In my concentration and devotion to writing this article, I accidentally lifted my cup at a wrong angle and delivered the contents unto my shirt. If you think that’s not dreadful enough, I happen to be in public.

Today, before I left home to accomplish some things in town, I achieved something that had been on my bucket list for quite a long time. I learned to split! Sadly, I did not learn in the way that most do.

As I came out of the bathroom, I heard my phone ringing. I darted towards my room. Suddenly, I was intercepted by a watery substance on the floor. The leg before gave out on me and soon the leg behind succumbed to the pressure and gave up the ghost as well. There you have it; the perfect way to split. After that ordeal I practically wobbled to a taxi, wincing as I went.

To cut a terrible day short, I went to a restaurant feeling like a woman in her 80’s and I was definitely treated like one. I got a seat that was graciously offered to me by a young man my age and I got many sympathetic stares and smiles. One goodly gentleman asked me if I was suffering from some ailment in my feet, another lady asked if I needed help to move around. I respectfully declined.

I won’t tell you of my experiences through the years, but I will tell you that not one day passes without some interesting occurrence.

Many people say they have interesting lives, probably not as interesting as mine.

My expertise in the field could easily make me the president of CLUMSINESS. I have gone thus far to embarrass my self, It won’t hurt to tell you another story.
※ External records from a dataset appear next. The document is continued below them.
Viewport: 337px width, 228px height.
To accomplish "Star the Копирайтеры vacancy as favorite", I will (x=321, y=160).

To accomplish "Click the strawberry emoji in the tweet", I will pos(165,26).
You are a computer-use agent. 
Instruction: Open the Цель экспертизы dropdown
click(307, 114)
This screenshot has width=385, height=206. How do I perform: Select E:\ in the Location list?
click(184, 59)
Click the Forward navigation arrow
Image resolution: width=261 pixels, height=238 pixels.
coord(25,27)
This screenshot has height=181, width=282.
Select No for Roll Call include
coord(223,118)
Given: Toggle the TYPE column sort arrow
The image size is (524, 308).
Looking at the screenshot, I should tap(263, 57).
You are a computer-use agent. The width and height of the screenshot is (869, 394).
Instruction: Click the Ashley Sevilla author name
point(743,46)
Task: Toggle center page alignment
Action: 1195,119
Yesterday, I was at a gathering with family and friends and other guests. I was secretly hoping that everything would go smoothly. Afterall, my parents had some very distinguished persons over. Everything was going well until the peak of the night. My mother was telling some very interesting stories that gave the people the ‘oos’ and the ‘ahs’. My mom pointed to dad, giving him the eye that meant ‘ You tell some stories now’.
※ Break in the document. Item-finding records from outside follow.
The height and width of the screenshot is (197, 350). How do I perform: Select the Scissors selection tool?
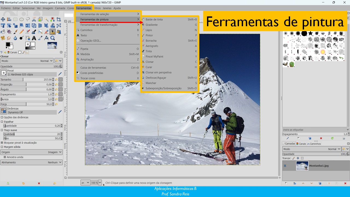34,19
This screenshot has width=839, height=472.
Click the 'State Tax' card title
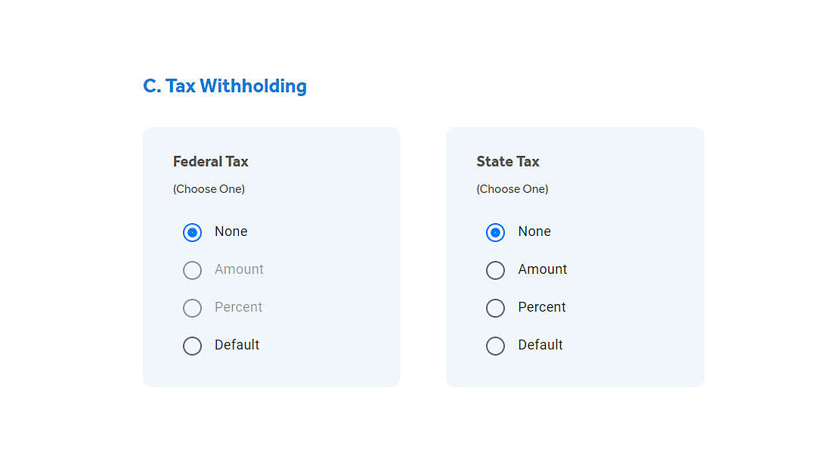[508, 161]
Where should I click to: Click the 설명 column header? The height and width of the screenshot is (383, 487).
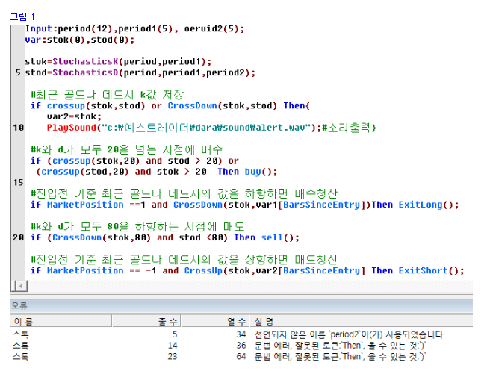pyautogui.click(x=264, y=321)
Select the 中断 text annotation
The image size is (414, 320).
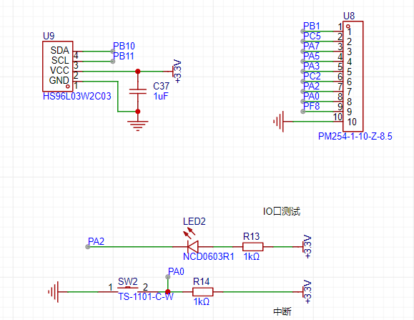(x=282, y=311)
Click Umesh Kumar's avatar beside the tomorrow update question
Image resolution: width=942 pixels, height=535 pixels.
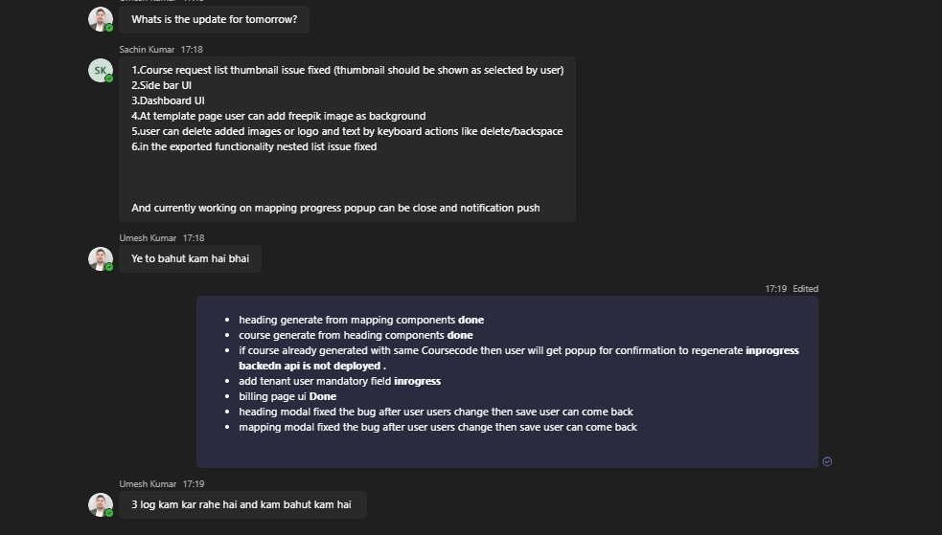click(101, 19)
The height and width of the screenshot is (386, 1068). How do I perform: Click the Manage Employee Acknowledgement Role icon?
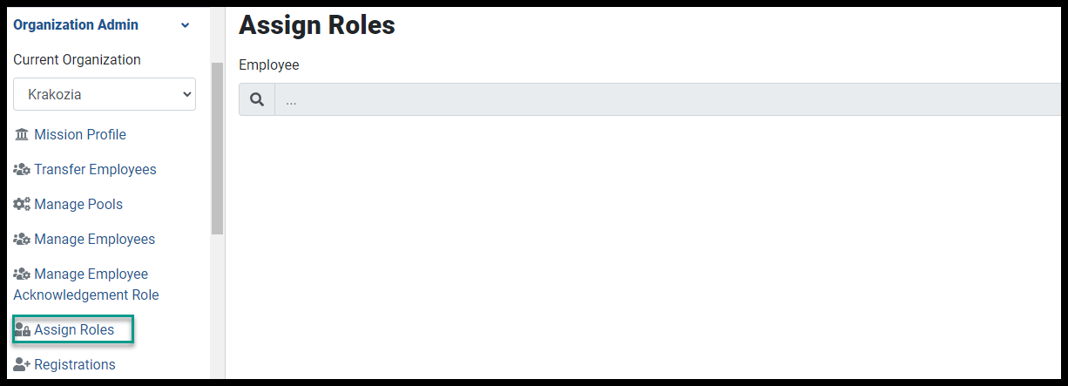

Much to my dismay, but the appreciation of his listeners, my father started to tell a story from my childhood. (I will not repeat it)
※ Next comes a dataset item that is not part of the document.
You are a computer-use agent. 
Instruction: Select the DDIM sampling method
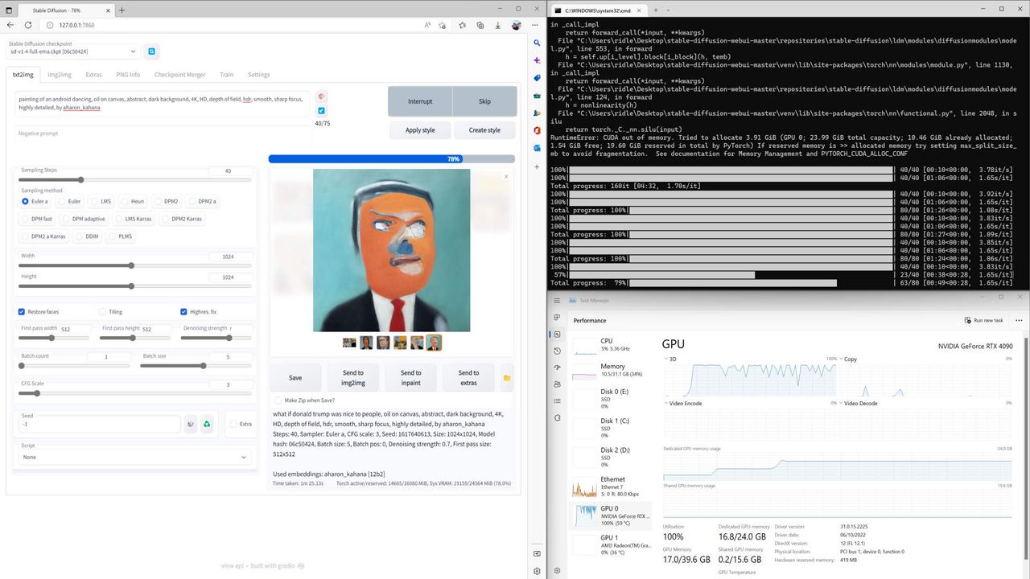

In my haste to get away from all the laughing, I excused myself and started for the kitchen. Instantly, I gave the audience a live example of my many accidents. I didn’t realize an object on the floor and I fell head first. All the chatter stopped and I quickly scrambled to get up. Rushing from the scene, I diverted and went towards my room. As I was going up the stairs, one of the guests stopped me and told me to pull my dress down.

Now I finally knew why I felt cool air at the back. (sobs)

And just think, my dress was up all along…

That’s enough now. I have finally given you much to laugh about. I’ll be closing my computer now, I need to go back into seclusion to lick my wounds.